* _BRIEF 1_
How many lines of the records contain the string "screenshot"? Give only the number.

* _PASSAGE PROVIDED_
──────────

Posted by Writing PIs on March 20, 2015

bad guy

Today we respond to a writer’s question about PIs and intimidation.

Writer’s Question: When does surveillance, or any legitimate investigative activity, become intimidation?

Guns, Gams, and Gumshoes’s Answer: Many investigative activities (such as surveillance, knocking on doors and attempting interviews, service of subpoenas) can be done in such a manner to intimidate the target of an investigation. The legitimate activity can be so pronounced and intense that the subject not only knows they’re being investigated, they fear the person who’s hired the investigator (or they fear the investigator him/herself). This is intimidation. An example of an intimidation is to leave a dead fish on the windshield of someone’s car with a rose in its mouth (which L.A. investigator Anthony Pellicano did to intimidate a newspaper reporter ). This reporter was a witness before an official proceeding and Pellicano was charged for intimidating a witness with this not-so-subtle gift of seafood.

While the FBI agents in The Sopranos could sit at the foot of Tony’s driveway and even FBI special agentchat with him on occasion (which is not covert surveillance), they could not attempt to run his car off the road or interfere with his business because those acts constitute intimidation (or police harassment).

Private investigators are regularly asked by bill collectors to visit debtors. This is a dicey area because federal credit collection practice laws permit contact but they don’t permit collectors to threaten with bodily injury or improper damage to the debtor’s reputation. Any time that a debtor can prove that a PI is guilty of these acts then the PI is personally liable, his firm his liable, and the collection agency is liable. Your fictional PI might be employed to knock on doors and collect money, discourage witnesses to testify in a court case, or take photographs of an individual and his/her home, car, workplace, etc. When these acts are done to intentionally frighten the witness and/or drive them from either testifying or bringing a claim in court, those actions are legally classified as intimidation.

──────────

* _MATERIAL SUPPLIED_
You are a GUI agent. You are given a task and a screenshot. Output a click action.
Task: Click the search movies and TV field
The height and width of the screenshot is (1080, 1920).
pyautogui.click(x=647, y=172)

──────────

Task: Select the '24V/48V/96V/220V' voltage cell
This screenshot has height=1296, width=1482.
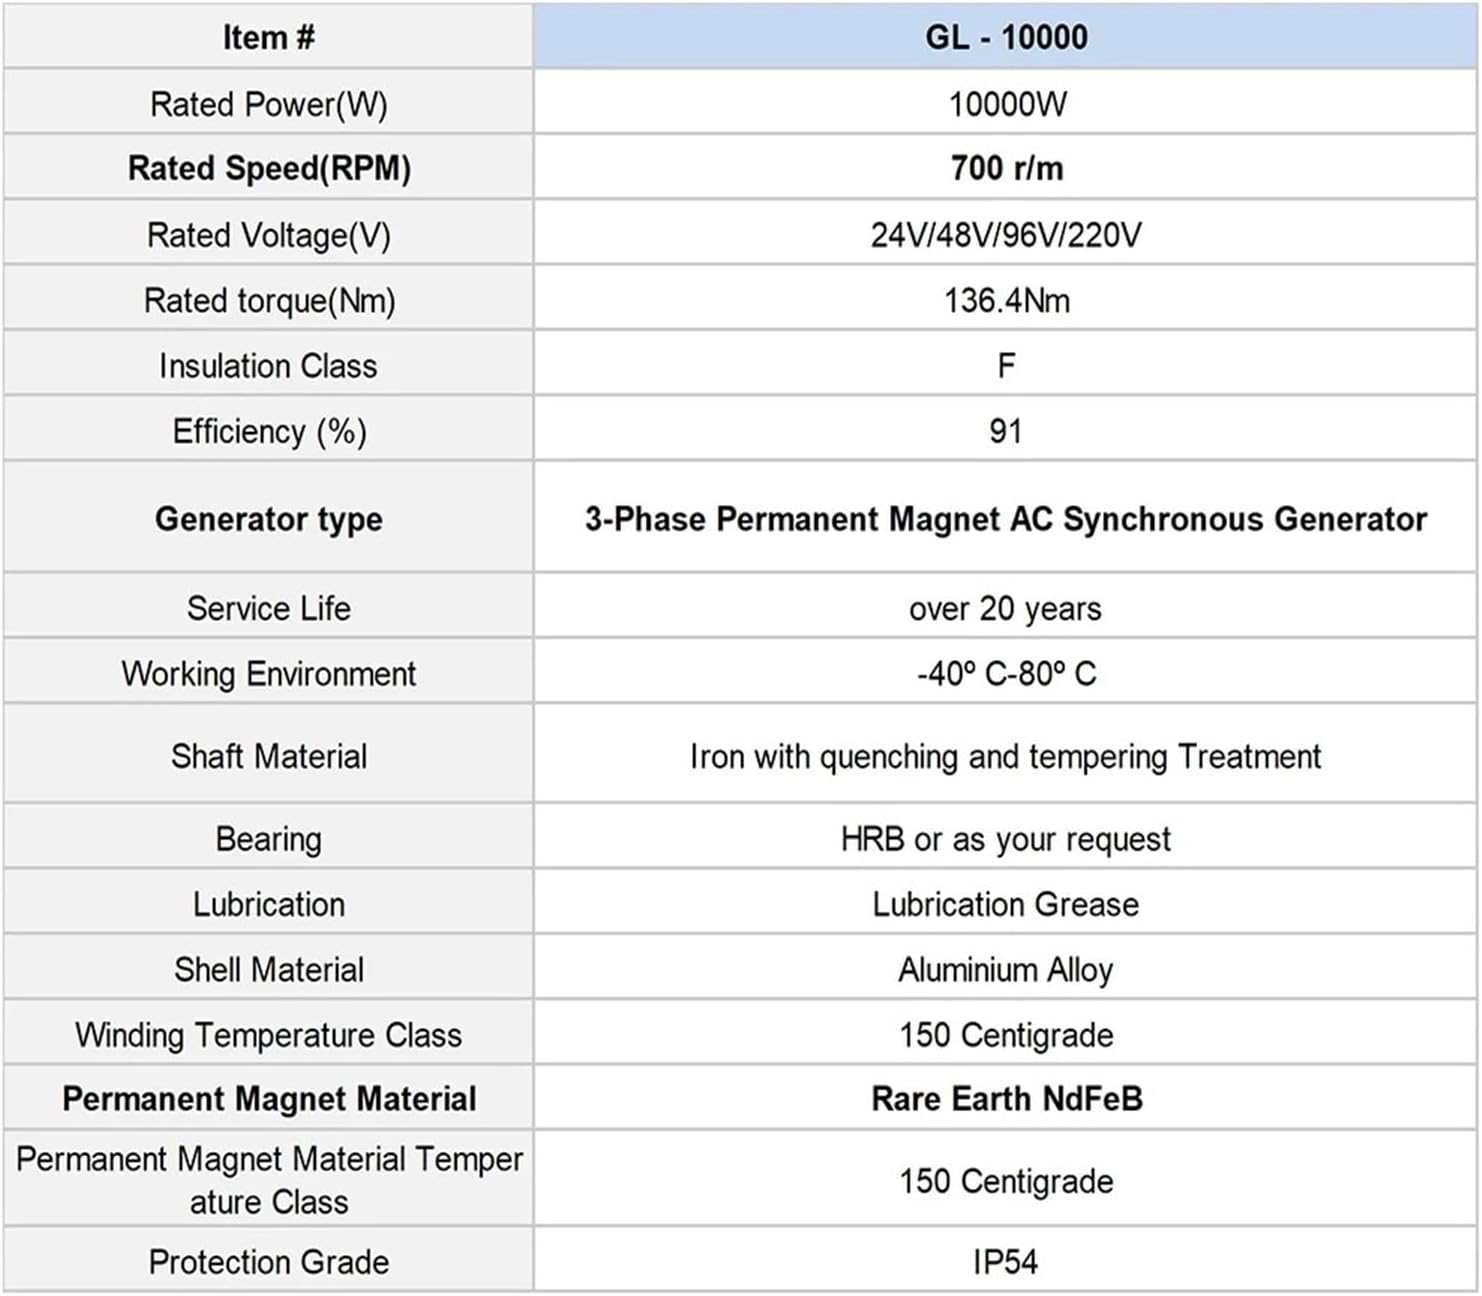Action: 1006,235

──────────

* _BRIEF 2_
Does each statement below agree with the post on PIs and intimidation? For each one, answer yes or no and quote the deciding words from the post.
(a) Anthony Pellicano used a dead fish to intimidate a newspaper reporter.
(b) Federal credit collection practice laws forbid all contact with debtors.
(c) The FBI agents sitting at the foot of Tony's driveway count as covert surveillance.

* _WRITTEN REPLY 1_
3

* _WRITTEN REPLY 2_
(a) Yes: "which L.A. investigator Anthony Pellicano did to intimidate a newspaper reporter"
(b) No: "federal credit collection practice laws permit contact"
(c) No: "which is not covert surveillance"